The Hojjat Adeli Award for Innovation in Computing, established by Wiley-Blackwell in recognition of his 25-year service as Editor-in-Chief of Computer-Aided Civil and Infrastructure Engineering.

The Hojjat Adeli Award for Outstanding Contributions in Neural Systems, established by World Scientific in recognition of his research contributions.

=== University awards for teaching and research ===
At The Ohio State University, Adeli has received multiple institutional awards recognizing his contributions to research, teaching, and academic leadership.

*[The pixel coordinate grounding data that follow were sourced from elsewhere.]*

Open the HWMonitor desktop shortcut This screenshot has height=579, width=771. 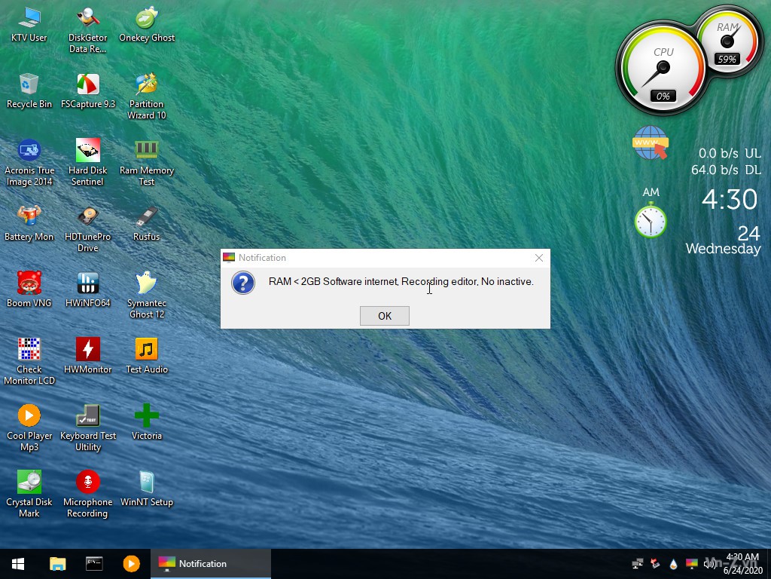click(88, 350)
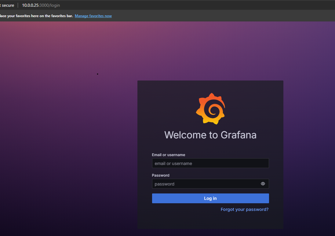Click the divider beside the Not secure label
Image resolution: width=335 pixels, height=236 pixels.
pos(18,5)
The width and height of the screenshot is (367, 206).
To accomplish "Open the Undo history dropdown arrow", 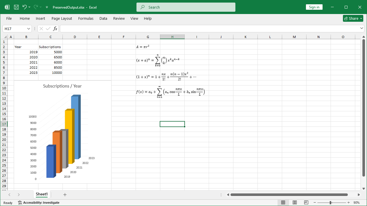I will click(30, 7).
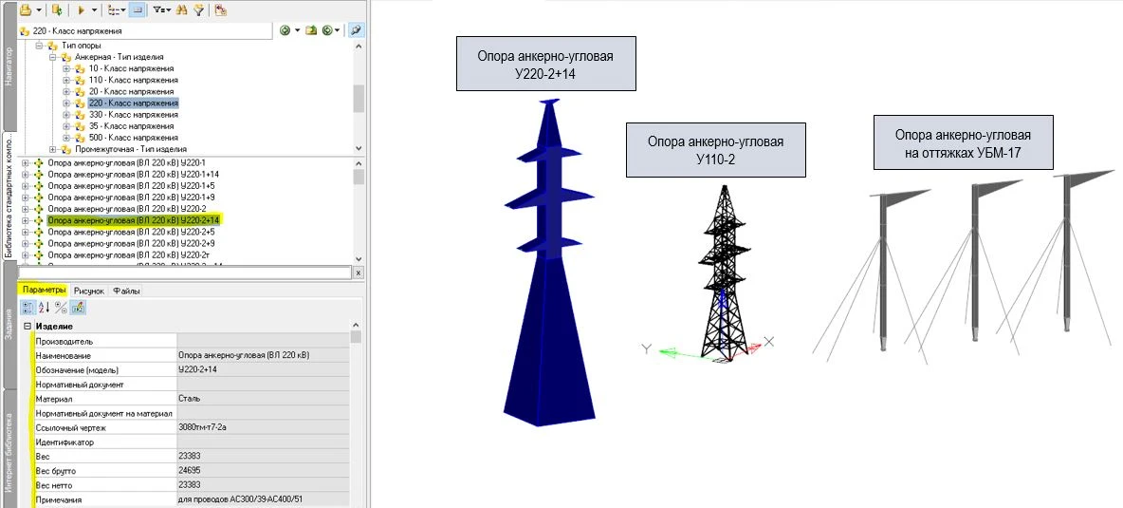Click the database refresh icon in toolbar
Screen dimensions: 1123x508
[x=57, y=9]
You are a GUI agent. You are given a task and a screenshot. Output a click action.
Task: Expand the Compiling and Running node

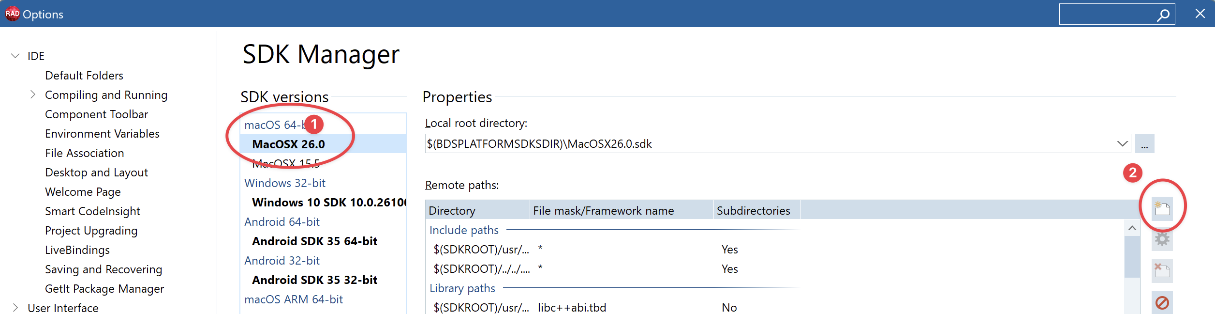tap(33, 94)
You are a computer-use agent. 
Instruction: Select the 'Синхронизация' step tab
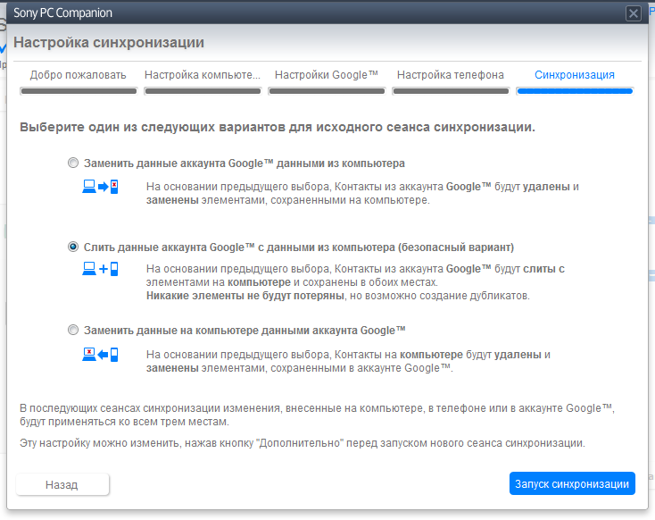tap(575, 75)
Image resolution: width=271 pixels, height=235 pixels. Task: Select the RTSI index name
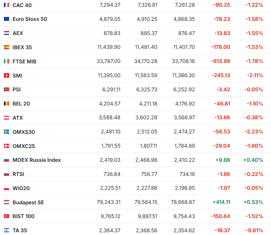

These include the University Distinguished Scholar Award, the Abba G. Lichtenstein Professorship, the Peter L. and Clara M. Scott Award for Excellence in Engineering Education, the Charles E. MacQuigg Outstanding Teaching Award, and the Lichtenstein Memorial Award for faculty excellence.

He has also received several Lumley Research Awardsand the College of Engineering Annual Research Accomplishment Award.

=== Honorary doctorates and international academic appointments ===
Adeli has been awarded honorary doctoral degrees by universities in Europe and Asia in recognition of his contributions to engineering research and education. These institutions include:

- Vilnius Gediminas Technical University, Lithuania.
- Polytechnic University of Madrid, Spain.
- Mediterranean University of Reggio Calabria, Italy.
- Saint Petersburg Electrotechnical University, Russia.
- National University of Public Service, Hungary.
- University of West Attica, Greece.
- Polytechnic University of Cartagena, Spain.
- University of Transport Technology, Hanoi, Vietnam.

He has also held Honorary, Distinguished, or Advisory Professor appointments at institutions worldwide, including the University of Paris-Saclay (France), the University of Stirling (United Kingdom), King Abdulaziz University (Saudi Arabia), Tianjin University, Southeast University (China), and the University of São Paulo (Brazil), among others.

=== Other notable honors ===
Adeli's early recognitions include the Alborze Foundation Prize for Distinguished Engineering Graduate of the Year in Iran and the First Degree Medal of Education from the Iranian Ministry of Higher Education. Additional honors include the Distinguished Alumnus Award from the University of Tehran College of Engineering, a Resolution recognizing him as an Outstanding Ohioan by the Ohio Senate.

In April 2010, Adeli was profiled as an Engineering Legend in the journal Leadership and Management in Engineering, published by the American Society of Civil Engineers. The profile was authored by a biographer known for documenting the work of influential engineers such as Leonardo da Vinci, Hardy Cross, George Ferris, Stephen P. Timoshenko, Nathan Newmark, Ralph B. Peck, and Arthur Casagrande.